_Task to carry out_
Which lines of the records below contain the word "chevron"? Copy each of them out.
-- Opening Marker --
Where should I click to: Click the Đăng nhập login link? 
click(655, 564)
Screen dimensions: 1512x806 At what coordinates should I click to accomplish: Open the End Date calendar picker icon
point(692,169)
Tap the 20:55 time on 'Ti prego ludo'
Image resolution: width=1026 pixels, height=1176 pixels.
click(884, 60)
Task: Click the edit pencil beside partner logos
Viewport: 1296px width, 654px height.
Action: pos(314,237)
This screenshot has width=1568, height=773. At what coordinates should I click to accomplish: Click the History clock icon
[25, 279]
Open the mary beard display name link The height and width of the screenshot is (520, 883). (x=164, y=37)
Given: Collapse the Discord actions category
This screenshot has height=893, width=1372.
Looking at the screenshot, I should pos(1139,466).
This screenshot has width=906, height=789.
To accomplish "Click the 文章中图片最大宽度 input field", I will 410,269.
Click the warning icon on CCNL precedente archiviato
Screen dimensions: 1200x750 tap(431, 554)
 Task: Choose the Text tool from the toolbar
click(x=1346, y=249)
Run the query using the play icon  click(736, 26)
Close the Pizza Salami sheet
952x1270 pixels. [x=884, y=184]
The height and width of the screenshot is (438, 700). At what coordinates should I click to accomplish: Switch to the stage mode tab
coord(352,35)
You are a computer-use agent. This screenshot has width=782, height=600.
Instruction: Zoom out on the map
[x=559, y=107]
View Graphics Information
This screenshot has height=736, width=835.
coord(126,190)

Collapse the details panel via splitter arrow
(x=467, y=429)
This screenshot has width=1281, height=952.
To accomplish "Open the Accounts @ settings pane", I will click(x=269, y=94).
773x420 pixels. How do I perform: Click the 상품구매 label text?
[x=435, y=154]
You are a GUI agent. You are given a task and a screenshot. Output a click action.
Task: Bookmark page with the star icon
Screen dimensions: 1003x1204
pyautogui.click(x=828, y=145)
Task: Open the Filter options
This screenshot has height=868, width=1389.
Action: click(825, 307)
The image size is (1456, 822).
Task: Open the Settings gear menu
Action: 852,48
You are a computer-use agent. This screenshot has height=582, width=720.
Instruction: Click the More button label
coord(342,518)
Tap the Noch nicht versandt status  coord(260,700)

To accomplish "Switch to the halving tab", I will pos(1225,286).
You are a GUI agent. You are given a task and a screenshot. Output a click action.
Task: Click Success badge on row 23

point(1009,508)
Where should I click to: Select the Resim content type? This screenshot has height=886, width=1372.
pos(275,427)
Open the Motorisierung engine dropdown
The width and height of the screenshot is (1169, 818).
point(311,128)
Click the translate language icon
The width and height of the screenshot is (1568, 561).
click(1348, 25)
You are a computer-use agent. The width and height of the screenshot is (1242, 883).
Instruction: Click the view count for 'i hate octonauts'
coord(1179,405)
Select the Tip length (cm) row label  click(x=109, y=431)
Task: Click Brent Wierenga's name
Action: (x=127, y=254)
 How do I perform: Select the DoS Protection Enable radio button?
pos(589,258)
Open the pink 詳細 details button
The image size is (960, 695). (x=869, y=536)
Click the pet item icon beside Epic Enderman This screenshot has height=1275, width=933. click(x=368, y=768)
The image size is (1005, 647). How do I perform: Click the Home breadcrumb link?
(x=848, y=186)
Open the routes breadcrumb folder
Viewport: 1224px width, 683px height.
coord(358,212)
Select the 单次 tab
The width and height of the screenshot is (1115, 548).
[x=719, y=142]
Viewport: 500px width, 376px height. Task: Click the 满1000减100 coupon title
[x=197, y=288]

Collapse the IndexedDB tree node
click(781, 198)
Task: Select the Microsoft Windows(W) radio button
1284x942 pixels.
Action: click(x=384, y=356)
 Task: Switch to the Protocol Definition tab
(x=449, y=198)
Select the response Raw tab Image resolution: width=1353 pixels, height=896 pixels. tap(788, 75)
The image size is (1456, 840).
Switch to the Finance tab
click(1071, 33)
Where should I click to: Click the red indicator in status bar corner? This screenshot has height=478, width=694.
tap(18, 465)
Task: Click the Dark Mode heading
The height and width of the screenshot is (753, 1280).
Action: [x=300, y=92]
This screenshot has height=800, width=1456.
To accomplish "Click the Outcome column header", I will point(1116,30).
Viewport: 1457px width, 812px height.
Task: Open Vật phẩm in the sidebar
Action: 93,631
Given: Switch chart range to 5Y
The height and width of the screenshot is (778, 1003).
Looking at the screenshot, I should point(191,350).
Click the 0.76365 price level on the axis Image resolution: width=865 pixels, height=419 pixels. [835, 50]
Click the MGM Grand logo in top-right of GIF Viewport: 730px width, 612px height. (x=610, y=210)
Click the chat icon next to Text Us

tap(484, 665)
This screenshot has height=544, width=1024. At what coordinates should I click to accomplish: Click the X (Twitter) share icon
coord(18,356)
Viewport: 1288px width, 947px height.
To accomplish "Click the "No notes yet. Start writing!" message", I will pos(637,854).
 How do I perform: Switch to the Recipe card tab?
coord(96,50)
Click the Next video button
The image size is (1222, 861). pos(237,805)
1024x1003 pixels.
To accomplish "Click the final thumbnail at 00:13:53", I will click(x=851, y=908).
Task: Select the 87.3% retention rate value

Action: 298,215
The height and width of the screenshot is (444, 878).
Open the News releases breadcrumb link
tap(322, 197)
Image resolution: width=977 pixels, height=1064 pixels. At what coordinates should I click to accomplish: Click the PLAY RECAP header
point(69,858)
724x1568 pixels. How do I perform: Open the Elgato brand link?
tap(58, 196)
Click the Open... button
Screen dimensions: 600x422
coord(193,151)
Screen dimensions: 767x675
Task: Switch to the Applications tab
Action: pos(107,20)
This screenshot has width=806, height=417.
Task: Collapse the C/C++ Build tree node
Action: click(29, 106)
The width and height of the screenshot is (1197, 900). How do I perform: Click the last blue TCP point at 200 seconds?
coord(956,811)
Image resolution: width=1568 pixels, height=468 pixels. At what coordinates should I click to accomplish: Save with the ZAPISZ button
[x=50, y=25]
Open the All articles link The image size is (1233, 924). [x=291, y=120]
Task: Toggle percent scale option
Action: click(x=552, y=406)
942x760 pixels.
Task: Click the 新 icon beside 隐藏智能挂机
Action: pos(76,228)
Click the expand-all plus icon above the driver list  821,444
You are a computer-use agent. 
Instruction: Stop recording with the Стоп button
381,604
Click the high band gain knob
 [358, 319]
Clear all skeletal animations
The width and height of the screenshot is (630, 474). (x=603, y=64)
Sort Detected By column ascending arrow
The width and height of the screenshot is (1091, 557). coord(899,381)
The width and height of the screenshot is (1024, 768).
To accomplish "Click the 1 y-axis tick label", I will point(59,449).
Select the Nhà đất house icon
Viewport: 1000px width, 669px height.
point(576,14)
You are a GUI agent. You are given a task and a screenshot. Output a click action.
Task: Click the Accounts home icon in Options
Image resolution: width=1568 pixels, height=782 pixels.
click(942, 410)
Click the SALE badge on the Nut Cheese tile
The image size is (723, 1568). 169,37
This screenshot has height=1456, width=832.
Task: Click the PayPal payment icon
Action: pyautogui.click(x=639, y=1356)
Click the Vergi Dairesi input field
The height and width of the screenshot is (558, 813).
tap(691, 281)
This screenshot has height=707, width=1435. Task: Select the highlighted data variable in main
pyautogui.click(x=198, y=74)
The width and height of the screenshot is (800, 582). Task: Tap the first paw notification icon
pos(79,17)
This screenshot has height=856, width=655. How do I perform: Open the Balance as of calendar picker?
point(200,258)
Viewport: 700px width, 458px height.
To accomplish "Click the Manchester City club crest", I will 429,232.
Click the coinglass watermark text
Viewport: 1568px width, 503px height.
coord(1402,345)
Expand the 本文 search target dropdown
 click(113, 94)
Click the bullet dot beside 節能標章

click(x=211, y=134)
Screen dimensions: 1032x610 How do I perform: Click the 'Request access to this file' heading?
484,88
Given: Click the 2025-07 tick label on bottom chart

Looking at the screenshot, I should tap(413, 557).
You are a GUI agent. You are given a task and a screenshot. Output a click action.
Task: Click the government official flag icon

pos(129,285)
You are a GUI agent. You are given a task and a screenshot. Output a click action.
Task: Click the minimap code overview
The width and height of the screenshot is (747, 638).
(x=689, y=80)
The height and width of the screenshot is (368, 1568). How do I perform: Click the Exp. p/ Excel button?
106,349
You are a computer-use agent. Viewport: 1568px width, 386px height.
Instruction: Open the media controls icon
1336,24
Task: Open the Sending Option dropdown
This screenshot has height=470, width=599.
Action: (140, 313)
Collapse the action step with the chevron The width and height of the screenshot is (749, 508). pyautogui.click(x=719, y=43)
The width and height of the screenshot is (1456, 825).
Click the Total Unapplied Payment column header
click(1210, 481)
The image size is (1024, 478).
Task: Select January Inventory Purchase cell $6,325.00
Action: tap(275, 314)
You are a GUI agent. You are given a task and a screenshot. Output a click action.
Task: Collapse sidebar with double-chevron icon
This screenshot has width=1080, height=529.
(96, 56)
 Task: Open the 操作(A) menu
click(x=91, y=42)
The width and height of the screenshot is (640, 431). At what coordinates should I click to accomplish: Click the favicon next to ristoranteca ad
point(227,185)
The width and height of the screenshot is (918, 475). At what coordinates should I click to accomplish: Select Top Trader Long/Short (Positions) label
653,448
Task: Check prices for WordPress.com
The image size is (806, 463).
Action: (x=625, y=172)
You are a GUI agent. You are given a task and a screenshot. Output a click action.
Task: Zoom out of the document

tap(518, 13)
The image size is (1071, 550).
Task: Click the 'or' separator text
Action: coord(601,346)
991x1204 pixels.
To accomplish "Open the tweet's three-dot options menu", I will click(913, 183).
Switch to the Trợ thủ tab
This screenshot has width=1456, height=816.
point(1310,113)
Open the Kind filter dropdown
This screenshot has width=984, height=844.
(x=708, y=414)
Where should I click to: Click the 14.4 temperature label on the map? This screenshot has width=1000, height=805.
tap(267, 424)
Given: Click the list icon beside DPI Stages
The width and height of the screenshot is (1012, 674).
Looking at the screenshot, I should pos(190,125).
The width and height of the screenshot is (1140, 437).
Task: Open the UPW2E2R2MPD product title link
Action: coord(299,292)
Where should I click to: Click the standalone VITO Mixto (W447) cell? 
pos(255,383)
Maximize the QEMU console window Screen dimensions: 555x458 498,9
-- Closing Marker --
_Problem solution_
Collapse the action step with the chevron The width and height of the screenshot is (749, 508). pyautogui.click(x=719, y=43)
Task: Collapse sidebar with double-chevron icon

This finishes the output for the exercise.